What you have to do –
In the chicken club sandwich thread, what gets spread on the bottom piece of the toasted bun?

Text shown –
════════════════════
# Big Al's Chicken Club Sandwich



## AllenOK (Jan 4, 2009)

This is something I've been making off-and-on at work, for myself and one or two other people, in an attempt to get it on the menu.  LOL.  I already have two sandwiches on the menu, and had a third during the summer.

It's really simple and easy.  But, remember, being a line cook, I have lots of goodies on the line to experiement with, plus things on the cold side line.  I also have all sorts of cooking equipment, hot and ready to cook, all the time.

I grab one of the marinated chicken breasts from the container out of cold side's reefer (they use it more than me, lots of grilled chicken salads).  It's marinated in oil, salt, pepper, garlic, fresh rosemary, and whatever else the daytime cold side cook adds.  Slap the chicken on the grill and grill it to perfection (something I take pride in).

While the chicken cooks, grab a burger bun and toast it on the flattop.  Once that's done, pull the bun off and spread some honey mustard salad dressing on the bottom piece.  Get a couple pieces of bacon and heat them on the flattop.  Place some shredded lettuce on the top bun, and a couple slices of tomato.  Get a slice of pepper-jack cheese ready.

Once the chicken is done, place it on the bottom bun, top with the cheese and bacon, then carefully flip the top bun with lettuce and tomato onto the chicken, and wrap in foil wrapping paper.

Options:  I have also made this sandwich with toasted texas toast.  Personally, I like to deep-fry the chicken.  I have breading ingredients ready-to-go at all times anyway, as we bread some items to order.  We also make a "Tennesee Mountain" style bacon, by sprinkling brown sugar and cracked black pepper over the bacon before we bake it.  That stuff would be excellent on this sandwich.


----------



## Uncle Bob (Jan 4, 2009)

Do you deliver? Sounds good Allen. Love Pepper Jack!!


----------



## suziquzie (Jan 4, 2009)

YUMMY! 
I'll settle for mail-order...


----------



## QSis (Jan 4, 2009)

I'm starving!  Wish I had one of those bad boys right now, Allen!

Lee


----------



## AMSeccia (Jan 4, 2009)

AllenOK said:


> This is something I've been making off-and-on at work, for myself and one or two other people, in an attempt to get it on the menu. LOL. I already have two sandwiches on the menu, and had a third during the summer.
> 
> It's really simple and easy. But, remember, being a line cook, I have lots of goodies on the line to experiement with, plus things on the cold side line. I also have all sorts of cooking equipment, hot and ready to cook, all the time.
> 
> ...


 
Wow, open a franchise here in Green Bay and I'll have lunch every day!  This is what I miss most about my parents restaurant -- having most everything at your disposal to just concoct things to your liking.  I think I learned more about cooking there than anywhere, and all through taste testing, LOL!


----------



## MexicoKaren (Jan 4, 2009)

Sounds delicious - I'd order one right away!


----------
════════════════════
Data for finding visible targets –
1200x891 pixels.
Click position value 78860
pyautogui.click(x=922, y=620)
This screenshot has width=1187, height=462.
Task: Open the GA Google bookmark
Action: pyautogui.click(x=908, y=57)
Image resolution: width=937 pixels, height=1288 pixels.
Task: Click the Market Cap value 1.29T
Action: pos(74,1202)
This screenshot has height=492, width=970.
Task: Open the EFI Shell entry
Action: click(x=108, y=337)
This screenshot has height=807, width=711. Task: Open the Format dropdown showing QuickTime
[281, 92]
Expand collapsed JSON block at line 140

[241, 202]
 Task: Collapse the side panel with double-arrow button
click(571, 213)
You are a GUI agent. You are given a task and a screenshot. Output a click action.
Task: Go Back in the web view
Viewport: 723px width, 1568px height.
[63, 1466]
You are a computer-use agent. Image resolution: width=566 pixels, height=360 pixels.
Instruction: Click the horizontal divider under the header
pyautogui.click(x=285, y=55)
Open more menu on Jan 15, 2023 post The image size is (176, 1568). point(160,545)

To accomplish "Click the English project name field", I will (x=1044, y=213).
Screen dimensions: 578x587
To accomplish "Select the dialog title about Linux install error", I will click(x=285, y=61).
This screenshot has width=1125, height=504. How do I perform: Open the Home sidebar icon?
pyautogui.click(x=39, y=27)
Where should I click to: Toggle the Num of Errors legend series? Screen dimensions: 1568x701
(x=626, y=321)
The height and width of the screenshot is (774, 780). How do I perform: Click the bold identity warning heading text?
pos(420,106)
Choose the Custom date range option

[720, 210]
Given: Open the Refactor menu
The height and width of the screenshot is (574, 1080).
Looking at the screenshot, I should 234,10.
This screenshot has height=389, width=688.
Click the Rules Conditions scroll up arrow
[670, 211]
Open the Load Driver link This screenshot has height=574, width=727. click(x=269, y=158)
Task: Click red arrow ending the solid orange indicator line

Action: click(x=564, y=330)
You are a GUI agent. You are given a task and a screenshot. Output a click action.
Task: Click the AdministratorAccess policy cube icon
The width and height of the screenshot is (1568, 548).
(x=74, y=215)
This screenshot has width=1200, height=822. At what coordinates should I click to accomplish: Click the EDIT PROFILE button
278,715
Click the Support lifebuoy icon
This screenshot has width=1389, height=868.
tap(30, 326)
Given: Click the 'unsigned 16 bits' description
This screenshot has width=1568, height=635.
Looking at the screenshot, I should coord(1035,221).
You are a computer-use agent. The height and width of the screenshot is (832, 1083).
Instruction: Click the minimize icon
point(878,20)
════════════════════
Result of the task –
Honey mustard salad dressing.